O ministro não falou sobre o compartilhamento de dados do antigo Coaf.

Gilmar Mendes

Oitavo integrante do Supremo a votar pela possibilidade de a Receita Federal compartilhar, sem necessidade de autorização judicial, dados detalhados com o Ministério Público, como cópias de declaração de imposto de renda, a fim de embasar investigações criminais.

— Divirjo da proposta apresentada por Vossa Excelência (Toffoli) para não estabelecer a impossibilidade de compartilhamento no âmbito restrito da representação fiscal para fins penais de documentos como declarações de imposto de renda ou extrato bancários. Ressalto no entanto que tais documentos só poderão ser objeto de compartilhamento na medida em que forem estritamente necessários para compor indícios de materialidade nas infrações apuradas — disse Gilmar.

Amostra de dados:
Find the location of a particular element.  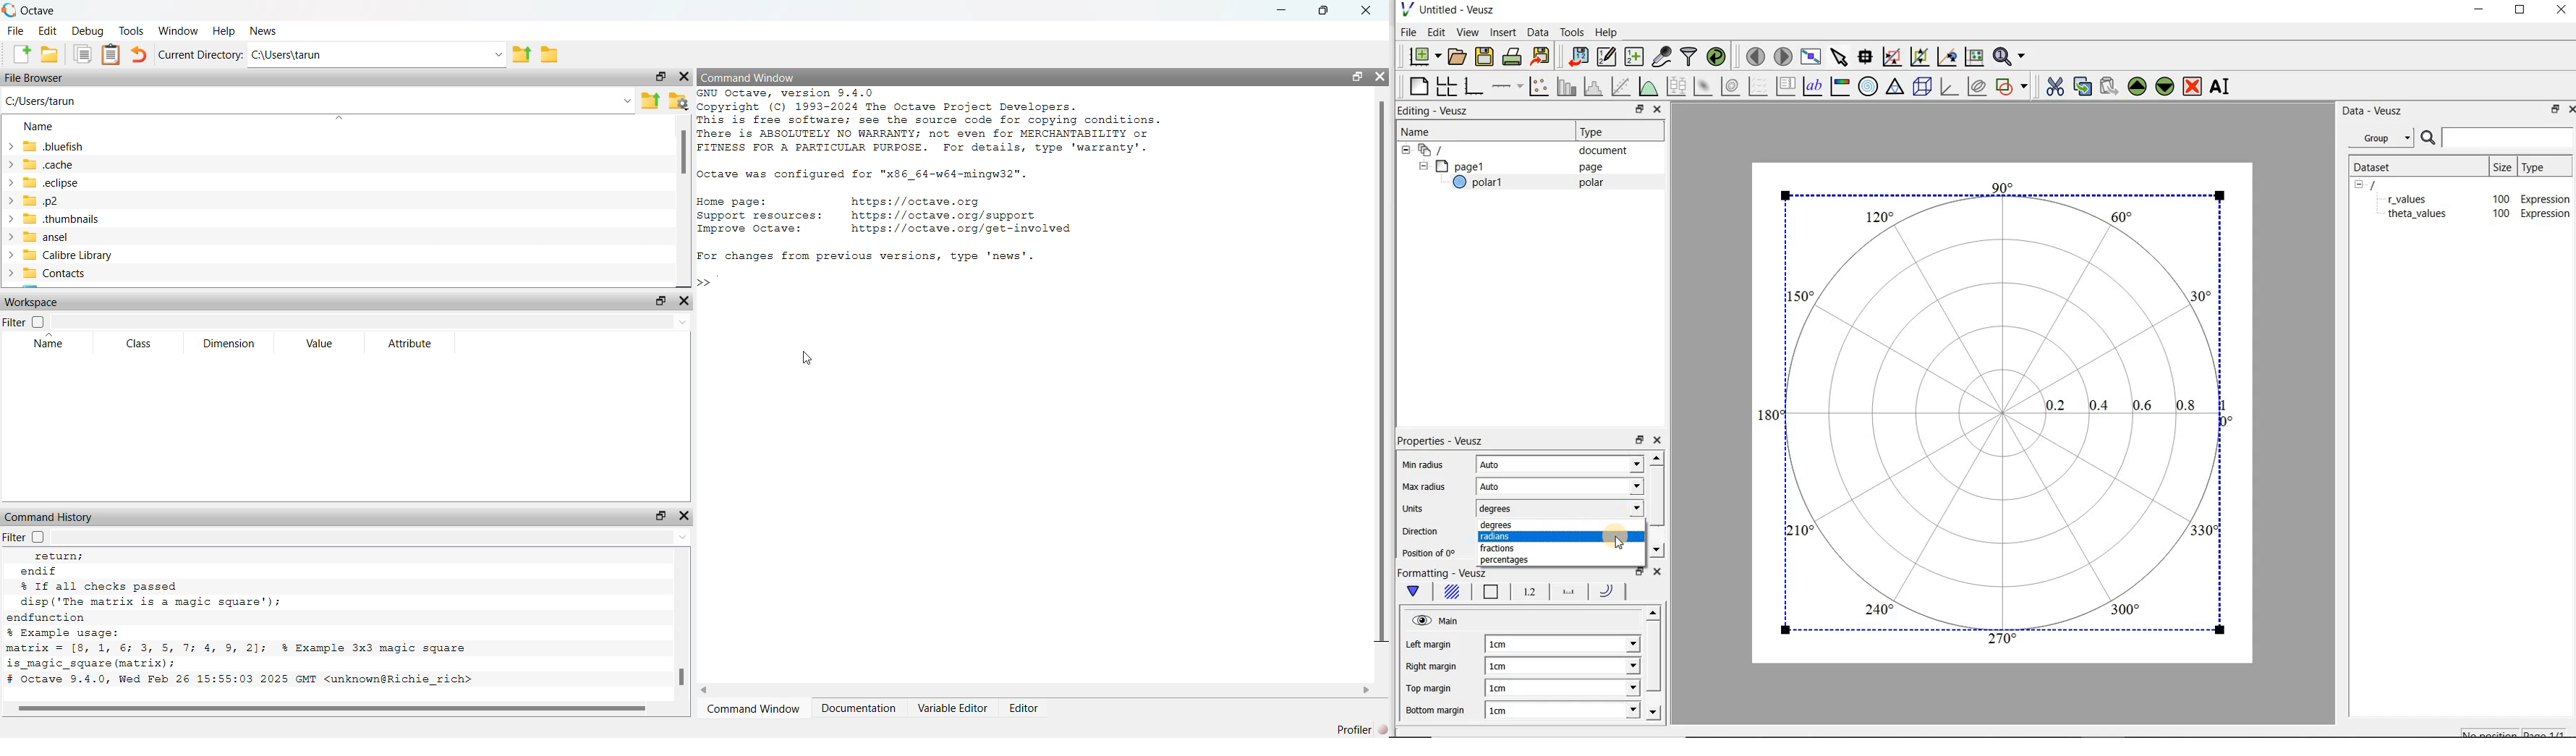

Document widget is located at coordinates (1455, 150).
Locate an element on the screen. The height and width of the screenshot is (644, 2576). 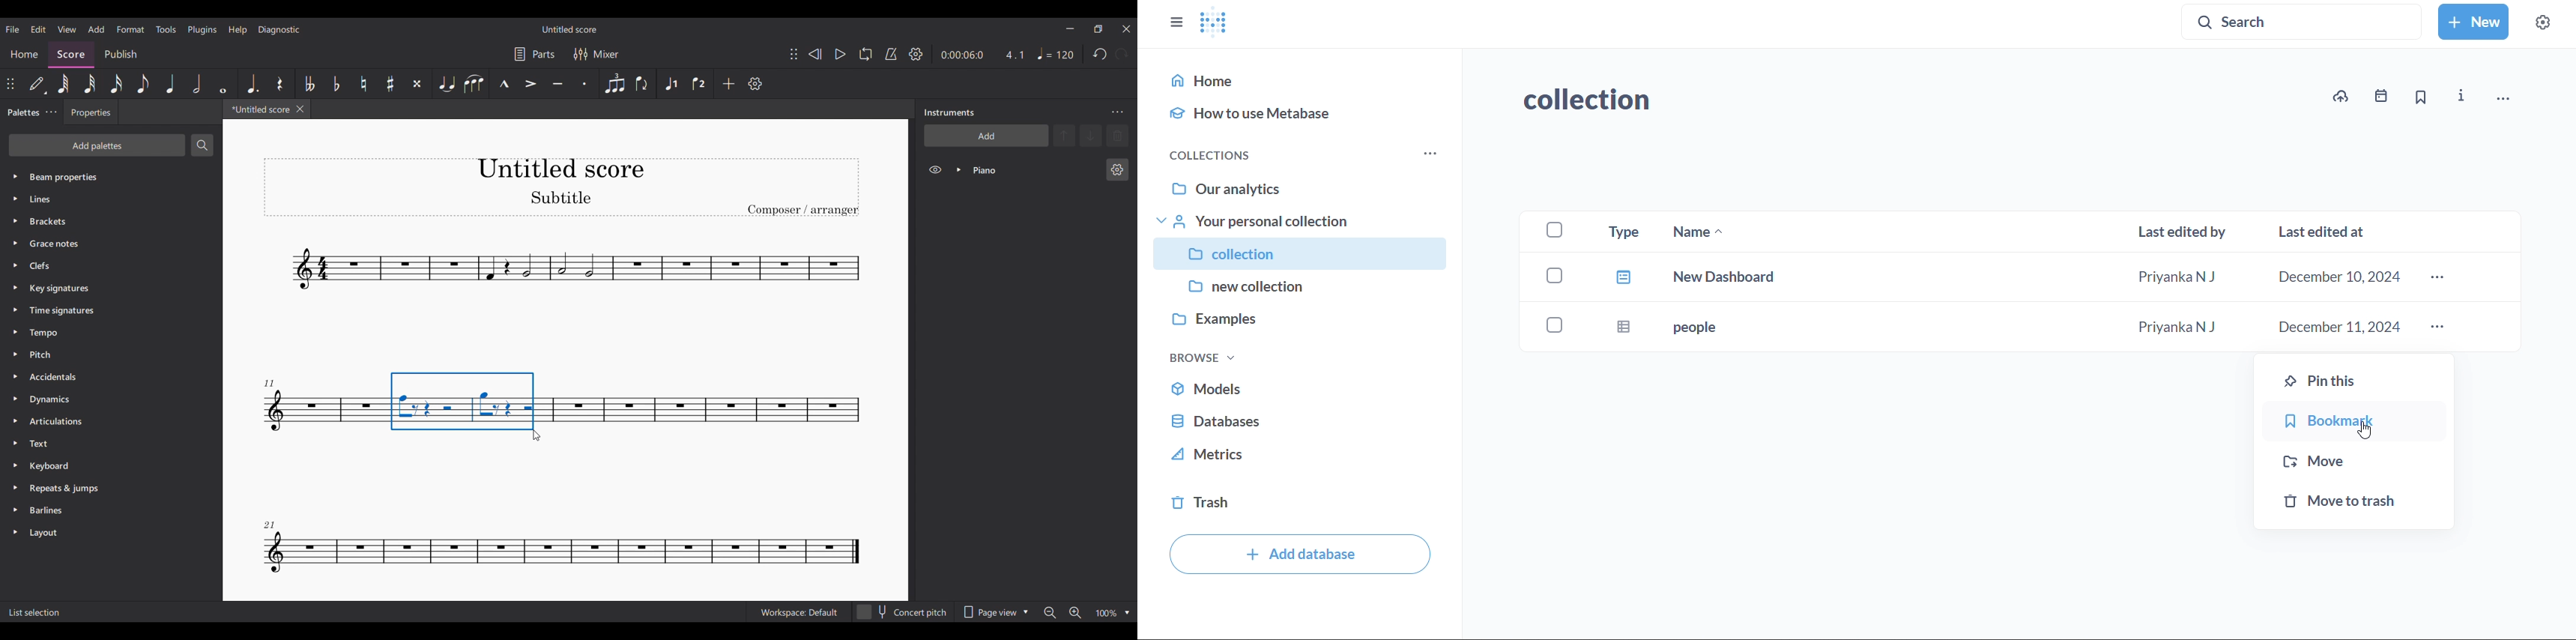
Minimize is located at coordinates (1071, 28).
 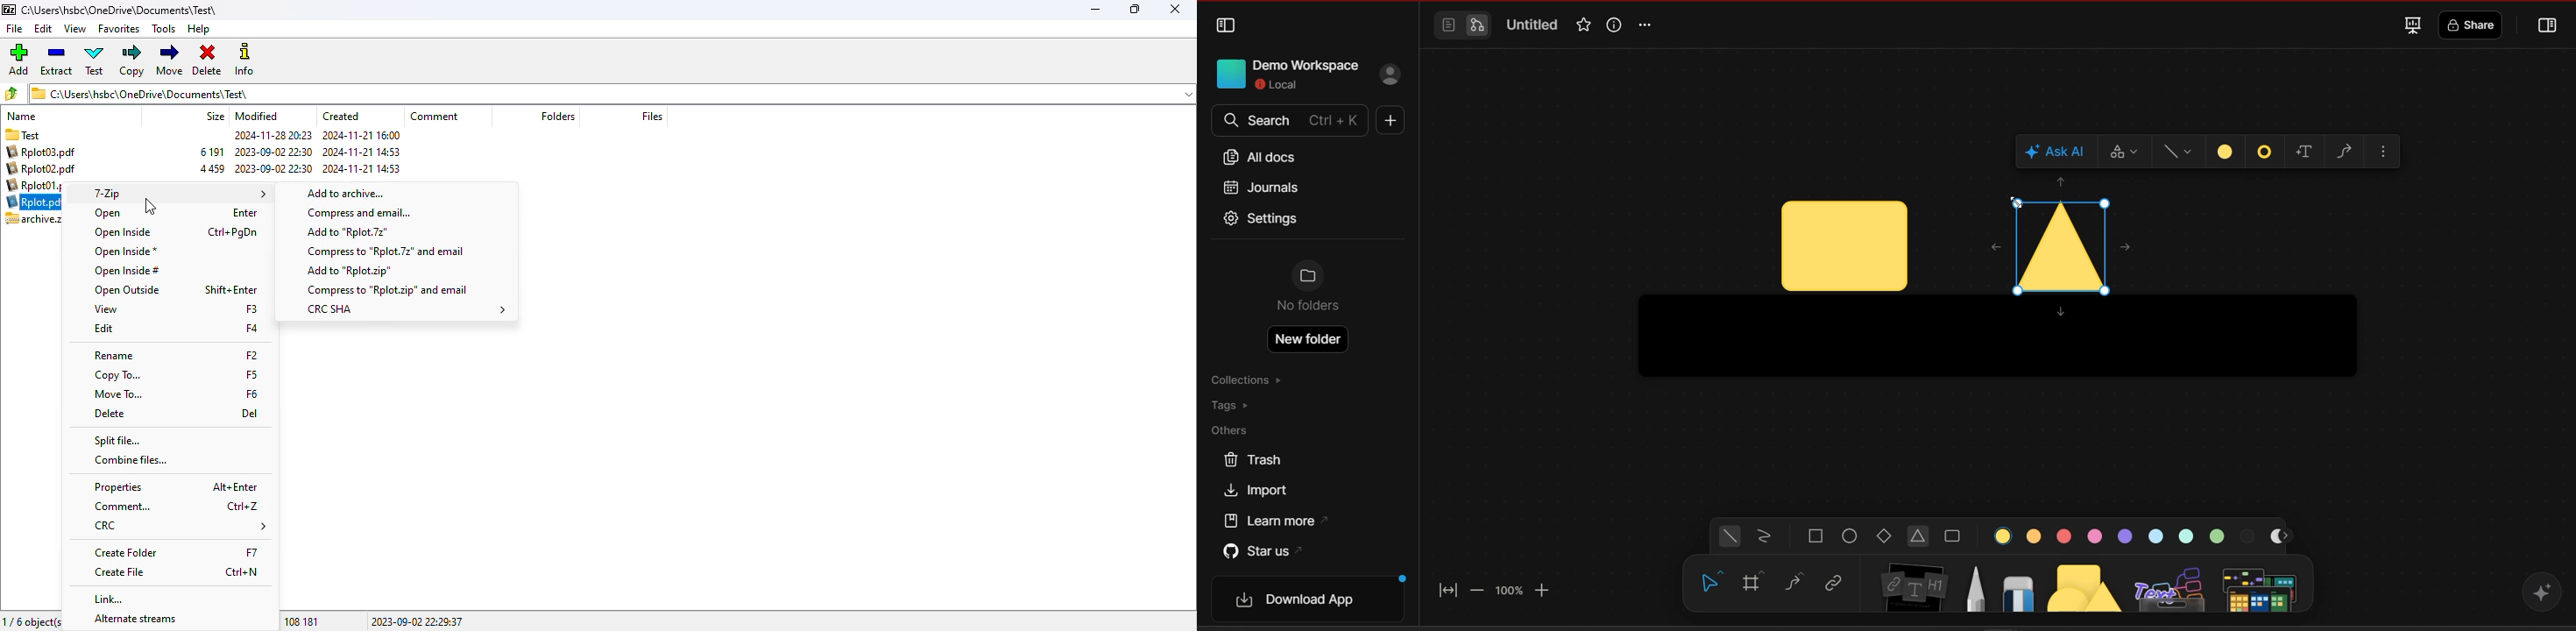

Objetivos:
1. Liste todos os órgãos públicos mencionados no trecho fornecido.
2. Responda às perguntas a seguir com base no trecho fornecido.
(a) Em que posição Gilmar Mendes votou entre os integrantes do Supremo?
(b) De quem é a proposta da qual Gilmar diz divergir?
(c) Segundo Gilmar, em que medida os documentos citados poderão ser compartilhados?
3. Reproduza fielmente a parte do trecho fornecido que vai de "Gilmar Mendes" até "apuradas — disse Gilmar.".
O material não tem relação com o trecho fornecido.

Respostas esperadas:
1.
- antigo Coaf
- Supremo
- Receita Federal
- Ministério Público

2.
(a) Ele foi o oitavo integrante do Supremo a votar.
(b) A proposta é de Toffoli.
(c) Eles poderão ser compartilhados na medida em que forem estritamente necessários para compor indícios de materialidade nas infrações apuradas.

3.
Gilmar Mendes

Oitavo integrante do Supremo a votar pela possibilidade de a Receita Federal compartilhar, sem necessidade de autorização judicial, dados detalhados com o Ministério Público, como cópias de declaração de imposto de renda, a fim de embasar investigações criminais.

— Divirjo da proposta apresentada por Vossa Excelência (Toffoli) para não estabelecer a impossibilidade de compartilhamento no âmbito restrito da representação fiscal para fins penais de documentos como declarações de imposto de renda ou extrato bancários. Ressalto no entanto que tais documentos só poderão ser objeto de compartilhamento na medida em que forem estritamente necessários para compor indícios de materialidade nas infrações apuradas — disse Gilmar.